Ugh.

Apparently, being eighteen with a thirty-four-year-old man actually does have its hiccups.

“I’m not sure what I’m supposed to do,” I admit awkwardly.

“Just be you. You’re not ever supposed to do—or be—anything else.” He tightens his arm around me. “Except happy. Always be happy.”

“I’m very happy.” For now, at least.

“I am, too.” His lips press against the pulse of my temple. “There aren’t any rules or expectations—especially with me. I only want to be close to you.”

I nod and move my fingertip over the tattoo on his rib cage.

“I just thought it’d be nice to sit and talk,” he says.

“Okay. I’m sorry I’m acting strange.”

“It’s all right,” he says.

Rolling onto his side, he pulls the blanket up over us, and leans his head on his arm to look down at me.

In the background Wildfire sung by Michael Martin Murphey is drifting from the TV. It reaches back into my memories and pulls out a mental snapshot of me as a little girl hearing this song while staying at my grandparents, feeling safe and loved.

I want that again.

Jude bows down and kisses my lips—soft, sweet, and long, taking his time, making love to my mouth in a dreamy way that completely steals my breath and sends my heart into flutters. Such a stark contrast to the hungry, demanding kisses we shared earlier in the tub.

I’m captivated by the hard and soft sides of him—rough in just the right moments, but so incredibly gentle in the perfect moments, too. Jude may not talk much, but his touch speaks a thousand words.

He pulls away a few inches and I look up at him with his hair falling down over his face, tickling my cheek.

“Thank you for taking care of me,” he says softly. “Especially when things were rocky between us.”

“None of that changes how much I care about you.”

“I’ve been thinking a lot,” he says. “About you, and me, and everything.”

My heart shift gears and pounds with uncertainty and anxiety. He’s finally going to open up about his feelings.

“I wish things weren’t complicated, Skylar. I wish you hadn’t gotten hurt so much in all of this. I wish people didn’t look at me like I’m some kind of fucking predator. I wish you weren’t bullied into leaving school. I wish I could feel the way I do about you, and touch you, without feeling like I’m doing something wrong and I’m gonna rot in hell someday. I don’t blame you at all for wanting to leave and get away from all this.”

He traces the tip of his finger over the two-inch scar on my forehead—delicately, as if he’s afraid my head will split open—then softly presses his lips to it. Closing his eyes, he stays that way, inhaling and exhaling with slow deliberation. Finally, he pulls away. “I want you to have a life like a girl your age should, to have adventures, away from here. I don’t want to hold you back. Sometimes I wonder why I couldn’t have met you when you were older. It’s fucking shredding me, trying to win this feud of rights and wrongs with you.” The raw remorse and lost hope in his voice has a heartbreaking finality to it.

He hides his feelings so well that I was unaware how deeply everything has been affecting him. It’s not fair, because all he wanted to do was help me. Things never should’ve gone the way they have, and I’m partly to blame for it.

I reach up and push his hair out of his face. There’s so many things I want to say—and should say. But what can I possibly say that won’t make him feel worse?

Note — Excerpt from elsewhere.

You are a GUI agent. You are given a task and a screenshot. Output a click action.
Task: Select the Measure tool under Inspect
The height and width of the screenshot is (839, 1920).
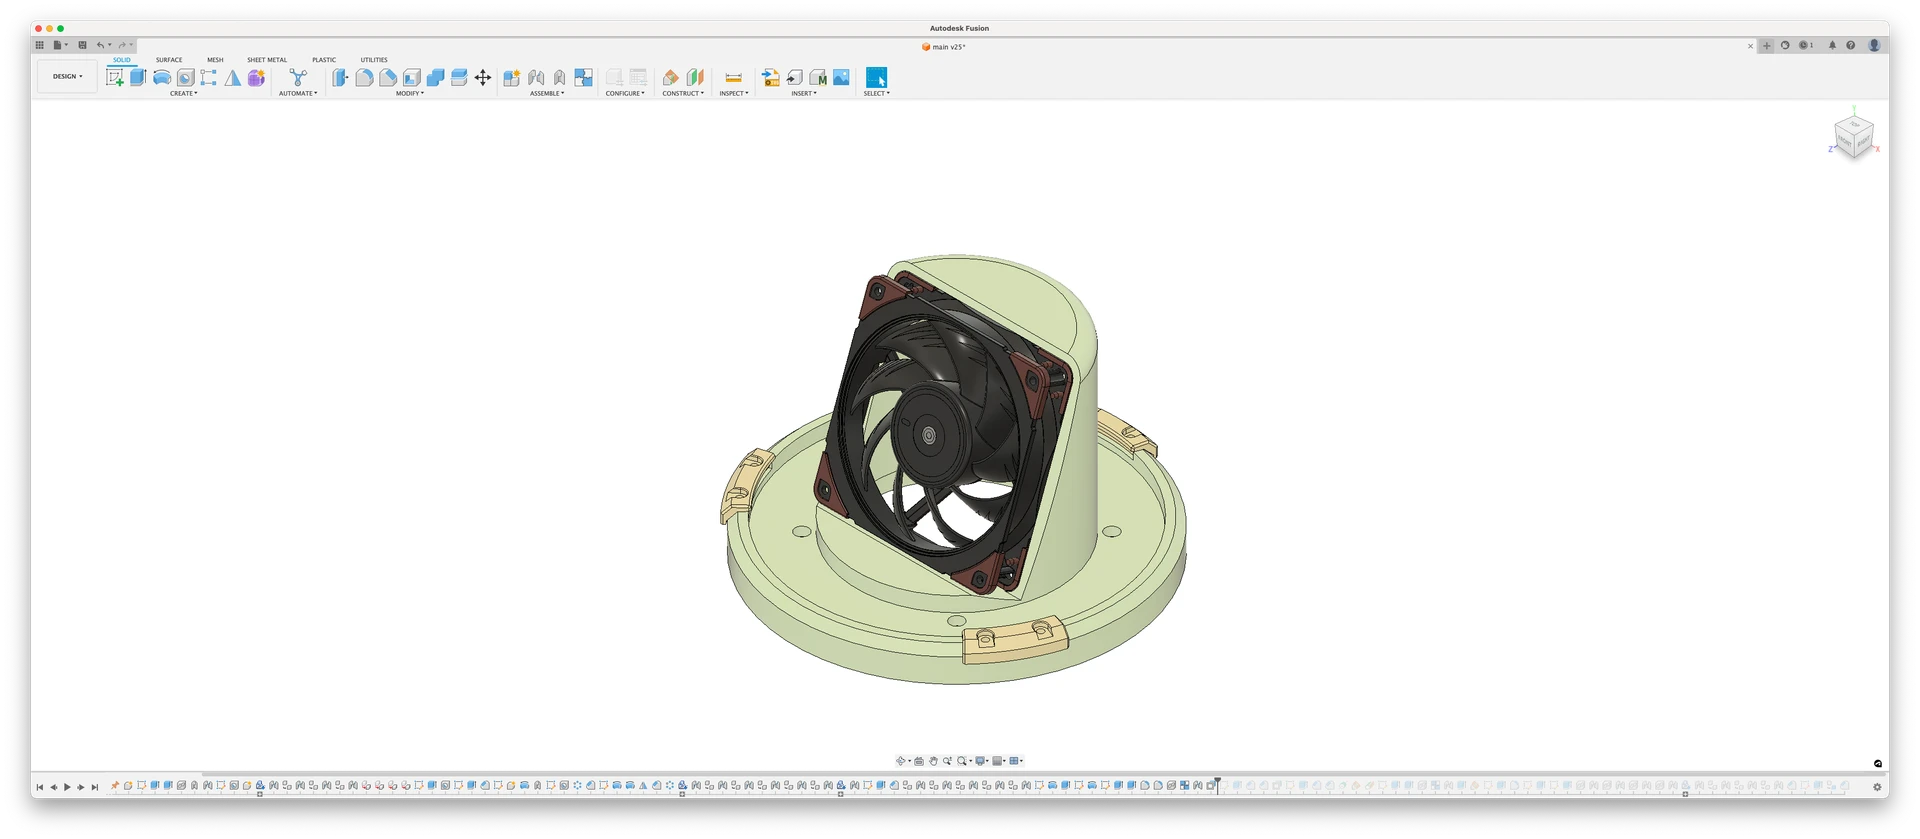coord(733,78)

If I tell him I want to be with him, he’ll feel even more guilty. And if I tell him I don’t want to be with him, that’ll hurt him, too.

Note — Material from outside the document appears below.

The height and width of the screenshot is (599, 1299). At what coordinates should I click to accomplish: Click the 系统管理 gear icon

The last thing I ever want to do is hurt him.

I force the brightest smile I can, and wrap my arms around his neck.

“Then I guess I’ll be coming back for you when I’m older,” I say, hoping to give us a doorway into the future.

“You better,” he says with a growl, then rolls me onto my side and pulls my back up against his hard chest, molding our bodies and entwining our legs together under the blanket.

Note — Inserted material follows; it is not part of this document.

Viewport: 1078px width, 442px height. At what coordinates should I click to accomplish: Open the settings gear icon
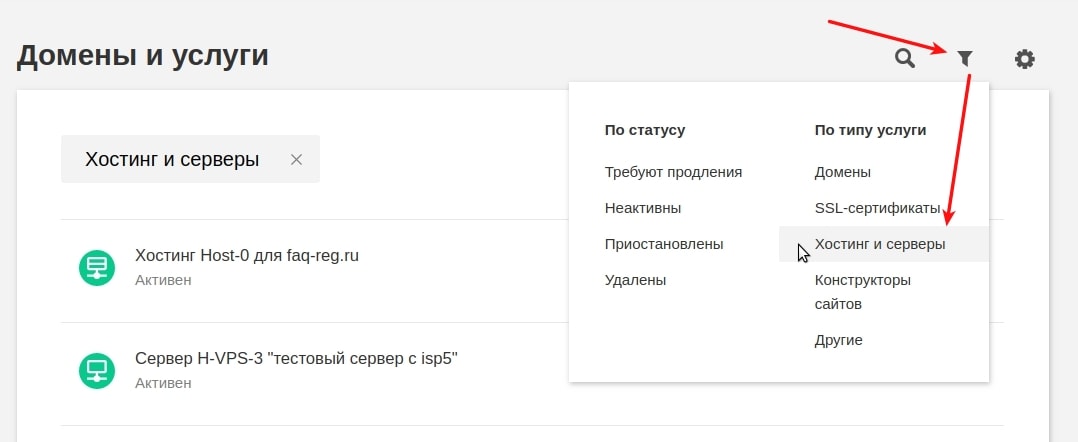tap(1024, 59)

“Good night, Sparkles,” he says, brushing his warm lips over my ear, then resting his cheek against the top of my head.

“Good night, Lucky.”

My heart melts into a puddle. I thought I was here for a continued romp in the sheets. I never expected to be cocooned with him, kissed softly, cuddled to sleep. I blink in the dark, waiting for something to change, but it doesn’t.

He’s falling asleep, hugging me.

Exhaling softly, I settle in his arms, and grab his hand. I hold it against my chest, locking us together. After a few minutes, his breathing slows, and his grip around me loosens just a tiny bit. I force myself to stay awake for a while longer, just so I can memorize all the little details of falling asleep in my husband’s embrace. The lingering scent of his cologne. The warmth of being enveloped in his muscular arms. The soft hiss of his breathing. The lulling beat of his heart against my back. The overwhelming feeling of sanctuary.